Confieso que me encantaría poder ver los ríos como me cuentan que eran antes. Sin embargo, entiendo que es un problema que tiene muchas causas y efectos, por lo que su solución es complicada e implica muchos factores. A este tipo de problemas se les considera como problemas complejos (Luengo, 2024; Maldonado, 2022).

     La contaminación y el desbordamiento de los ríos de mi ciudad es un problema complejo que ha surgido por una mala gestión del medio ambiente; los factores que intervienen son muchos y diversos, estos solo son algunos ejemplos: cada vez hay más casas e industrias que tiran sus aguas de desecho a los ríos sin haber sido tratadas, hay un deficiente sistema de recolección y manejo de basura, el crecimiento de la ciudad es continuo y desordenado, la sociedad moderna consume y tira sus productos después del primer uso sin pensar en reciclar o reusar.

 

LOCALIZACIÓN

 

Una de las características más importantes de un problema complejo es que sucede en un lugar preciso y único. Esto parece ser algo obvio, sin embargo, para la elaboración de soluciones es muy importante saber cuáles son las características del lugar donde se presenta el problema para saber qué tipo de herramientas utilizar y a dónde destinar de manera más eficiente los recursos para solucionarlo.

     Regresemos, por un momento, al ejemplo de los ríos contaminados de mi ciudad. En este caso nos conviene saber cuáles son las características del lugar donde corren los ríos. Es importante conocer cuántas personas viven ahí, en qué zonas habitan y cómo será la ciudad en unos años, cuando crezca. También es importante conocer qué actividades realizan las personas de la ciudad y dónde están ubicados los mercados, las escuelas, los hospitales y las fábricas, ya que son elementos importantes que influyen o se ven afectados por la dinámica y estado de conservación de los ríos. Con esta información, podríamos generar soluciones específicas para cada localización. Por ejemplo, sabríamos dónde están las colonias con más habitantes que generan más aguas residuales; ahí pondríamos una planta de tratamiento para que limpiase estas aguas antes de que lleguen a los ríos. Podríamos saber, también, qué tipo de fábricas hay en la ciudad para exigir que sus dueños establezcan medidas de mitigación. Además, podríamos conocer qué escuelas y hospitales están más cerca de los ríos para prevenir desastres ante un posible desbordamiento e inundación.

 

MÁS ALLÁ DE LO EVIDENTE LOCALMENTE

 

Existen algunos elementos que no se pueden percibir de forma tan inmediata como los del párrafo anterior, pero que son importantes de localizar. Los ríos de mi ciudad nacen más allá de esta y desembocan en el mar. Además, forman un sistema llamado cuenca, una especie de red donde podemos observar que el agua de estos ríos está conectada con otros cuerpos de agua que, en conjunto, escurren hacia un mismo punto (Figura 1).

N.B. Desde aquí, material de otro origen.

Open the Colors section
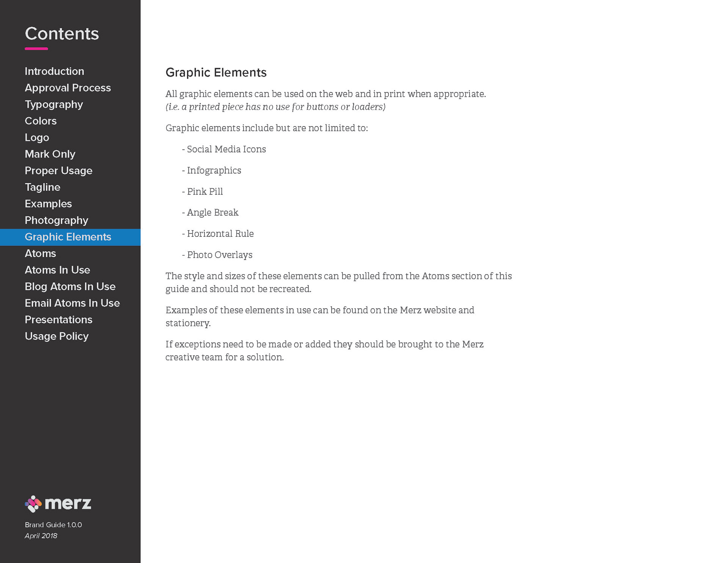This screenshot has height=563, width=728. (x=41, y=121)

     Lo anterior nos indica que lo que sucede en la parte alta de la cuenca de un río, donde este nace, o en la parte media, repercute en la parte baja, donde termina. En ese sentido, la localización vuelve a ser importante para generar soluciones a la contaminación de los ríos de mi ciudad. Sería importante entender que la deforestación en la parte alta de la cuenca, y la contaminación de la ciudad, sobre todo por sólidos en la parte media, afectan a la parte baja de los ríos donde hay problemas de sedimentación, contaminación, falta de peces, entre otros. Recordemos que la presencia de selvas o bosques ayuda a la retención del suelo que evita la erosión, así como a la absorción de agua para alimentar los mantos acuíferos.

     Cuando existe deforestación, el suelo queda descubierto, y ante fuertes lluvias como las que ocurren en mi región, el suelo es arrastrado y la amplitud del río aumenta llevándose consigo lo que encuentra a su lado.

     Esta forma de pensar los problemas ambientales, poniendo especial atención en el factor de la localización y sus componentes se llama análisis espacial. Este tipo de análisis no es nuevo; sin embargo, las nuevas tecnologías de la información y los desarrollos tecnológicos permiten mayor precisión y exactitud en las mediciones que nos indican dónde suceden las cosas.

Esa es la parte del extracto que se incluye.